> [EXTRACTO DEL TEXTO]
+++

La Iglesia, es el pueblo de los redimidos por la sangre de Cristo; la Iglesia es también la esfera donde el Espíritu Santo ejerce de manera privilegiada su acción santificadora de la humanidad; la Iglesia es, finalmente, la heredad particular que el Padre se reserva para manifestar la gloria de su nombre. Y para realizar este triple designio, la Trinidad confía la Iglesia a hombres que son llamados a «pastorear» el pueblo de Dios. Pastores valientes que han sido llamados por Cristo de la misma manera en que llamó a los doce: «para estar con Él y para enviarlos a predicar» (Mc 3,13-14). Pastores sencillos que deben comunicar la santidad del Espíritu a sus semejantes. Pastores comprometidos que deben responder de la Sangre de Cristo derramada por sus hermanos y velar por la integridad del dominio del Padre. Pastores que, viviendo en la alegría del Evangelio, están al servicio de la comunidad, cuidando su propio estilo de vida que implica una responsabilidad y un testimonio. San Pablo, en la segunda parte del discurso que ayer empezamos a escuchar (Hch 20,28-38), nos habla de esto y nos recuerda que ser «pastor» de un rebaño, es eso y más, dejando en claro que han incluso de batirse contra «lobos», entablando un combate contra fuerzas enemigas. Por su parte Cristo en el Evangelio, en la llamada «oración sacerdotal» (Jn 17, 11b-19), se preocupa de sus discípulos, de estos que serán «pastores» y de lo que van a afrontar en el futuro. Igual que durante su vida los guardó, para que no se perdiera ni uno —a excepción de Judas—.
Jesús, en su oración, pide al Padre que les guarde de ahora en adelante, porque van a estar en medio de un mundo hostil: «no te pido que los saques del mundo, sino que los libres del mal». Jesús ruega, con toda su alma, para que el Padre los preserve del mundo y del Maligno. Esto significa que la tarea del pastor, en la Iglesia Católica, es esencial para que la Iglesia marche y crezca siempre en la verdad, anunciando el Evangelio, la Buena Noticia del Reino de los Cielos. Por eso Jesús habla de que así como él fue enviado al mundo, a dar la Buena Noticia a los pobres, así también él envía a sus discípulos a que hagan lo mismo. La tarea de «evangelizar» al Mundo habrán de entenderla los pastores como una misión para hacer saber a todos que Dios nos ama y camina a nuestro lado. En la parroquia de Fátima, hoy celebramos a un pastor que es incansable, un hombre que es tenaz y que está lleno de Dios para darse siempre a los demás en esta misión evangelizadora que conduce a la «Verdad». Hoy es el XXVIII aniversario de la Ordenación Sacerdotal de nuestro párroco, Mons. Pedro Agustín Rivera Díaz, a quien hace veintiocho años el Señor Jesús lo llamó a ser «pastor» y le confió el don sacerdotal, con el firme propósito de hacer presente en medio de su pueblo el Reino de los cielos, de manera que buscando la gloria de Dios y la santificación de los hombres, ejerciera en el mundo, el ministerio del amor. Hoy, la alegría de aquel día se renueva y se aviva entre nosotros, sobretodo porque el Señor, sigue siendo fiel a sus promesas y, su deseo de congregar a todos en un sólo rebaño y bajo un sólo pastor, es para la Iglesia el cometido de su misión ante el desafío de la Nueva Evangelización.

+++

> [DATOS PROPORCIONADOS]
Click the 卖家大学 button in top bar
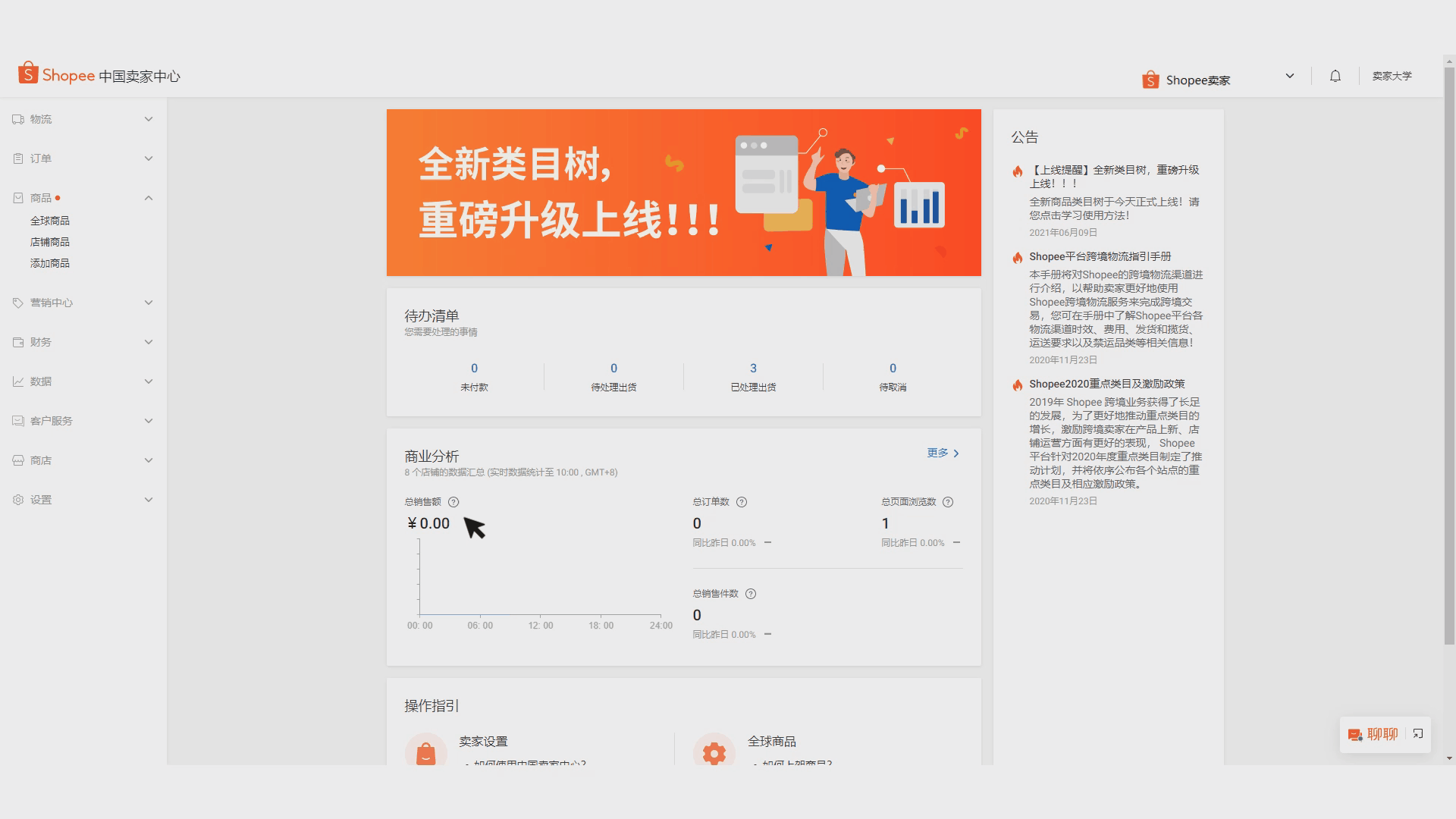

+++

> [QUÉ SE PIDE]
1. Indique si cada afirmación coincide con el texto sobre los pastores y cite textualmente las palabras que lo deciden: (a) Jesús pide al Padre que saque a sus discípulos del mundo. (b) Hoy es el XXVIII aniversario de la Ordenación Sacerdotal del párroco. (c) Cristo guardó durante su vida a todos sus discípulos, sin excepción.
2. Traduzca al inglés esta frase del texto sobre los pastores: «Jesús ruega, con toda su alma, para que el Padre los preserve del mundo y del Maligno.»
Responda basándose solo en el texto sobre los pastores.

> [RESPUESTAS ESPERADAS]
1.
(a) No: «no te pido que los saques del mundo, sino que los libres del mal».
(b) Sí: «Hoy es el XXVIII aniversario de la Ordenación Sacerdotal de nuestro párroco».
(c) No: «para que no se perdiera ni uno —a excepción de Judas—».

2. Jesus prays, with all his soul, that the Father may keep them from the world and from the Evil One.